Una nota di Schadenfreude a margine: anche il feltrino sembra essere preda dello stesso malessere da social che affligge altri suoi illustri colleghi, i quali ancora non si capacitano del fatto che praticamente chiunque con una connessione internet possa raggiungerli e permettersi di interloquire con loro. Ora, premesso che: la rimozione delle barriere fisiche rende la comunicazione virtuale sicuramente più “selvatica” di quella faccia a faccia; e che il problema dell’harassment online è reale e serissimo (ne ho scritto qui); a me questi alti lai dei pilastri (…) del giornalismo italico fanno sempre molto ridere, a partire dagli strali contro l’anonimato che tradiscono una notevole ignoranza sui meccanismi delle interazioni online. Senza voler usare l’esempio estremo di persone che vivono sotto regimi repressivi e per le quali l’anonimato è condizione assolutamente necessaria per potersi esprimere liberamente senza rischi per la propria incolumità, è indubbio che solo una piccolissima parte di noi potrebbe esprimersi così apertamente su diversi temi se non potesse restare anonima. E sarebbe un peccato, perché moltissimi producono contenuti interessanti che arricchiscono chi ha la fortuna di poterli leggere, ascoltare, guardare. Quello che sfugge ai Feltri e Mentana della situazione è che “metterci la faccia” per il resto del mondo funziona in maniera opposta rispetto alla loro: quando lo fa un giornalista noto non solo la cosa conferisce automaticamente un certo peso a quello che dice, ma è proprio quella faccia a metterlo al riparo dalle conseguenze che potrebbe subire Maria Rossi, impiegata, se dicesse le stesse cose. La maggior parte di noi non è pagata per esprimere le proprie opinioni e quando lo facciamo ci esponiamo per così dire senza rete, in senso letterale: non abbiamo le spalle coperte da social media manager, uffici legali, editori, produttori, e amici dal nome di peso disponibili a spenderlo per sostenerci se diciamo qualcosa di scomodo che però va detto. E prima di lamentarsi dell’insostenibile “odio della rete”, i giornalisti italiani dovrebbero provare a gestire per una settimana il profilo Twitter di una femminista nera, o di un attivista per i diritti dei transgender; poi magari ne riparliamo.

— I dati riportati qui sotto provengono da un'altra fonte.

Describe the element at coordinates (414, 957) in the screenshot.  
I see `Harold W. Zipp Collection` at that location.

Ho scritto questo post a cavallo dei due giorni successivi alle elezioni e credo che a proposito di razzismo ci sarà, purtroppo, ancora parecchio da dire e scrivere nei prossimi mesi. Mi limito a constatare che, a meno di 48 ore dal voto, ho già visto moltissimi elettori di destra colpiti da “sindrome di Feltri” e cioè indignatissimi all’idea di poter essere chiamati razzisti “solo per come hanno votato”. Credo che dovremmo stare molto attenti a non permettergli di spostare la discussione sui loro cuoricini infranti, ma continuare a concentrarci sul fatto che hanno votato per partiti i cui programmi sono chiaramente discriminatori – o perché li condividevano, o perché altre parti di quei programmi erano così allettanti da infischiarsene altamente del resto del mondo; e che per questo sono e saranno corresponsabili delle ingiustizie che quei partiti compiranno ora che ne hanno l’occasione. Se sono i primi ad agire senza minimamente preoccuparsi del prossimo, non possono pretendere che il resto di noi assecondi i loro bronci da bambino egoista.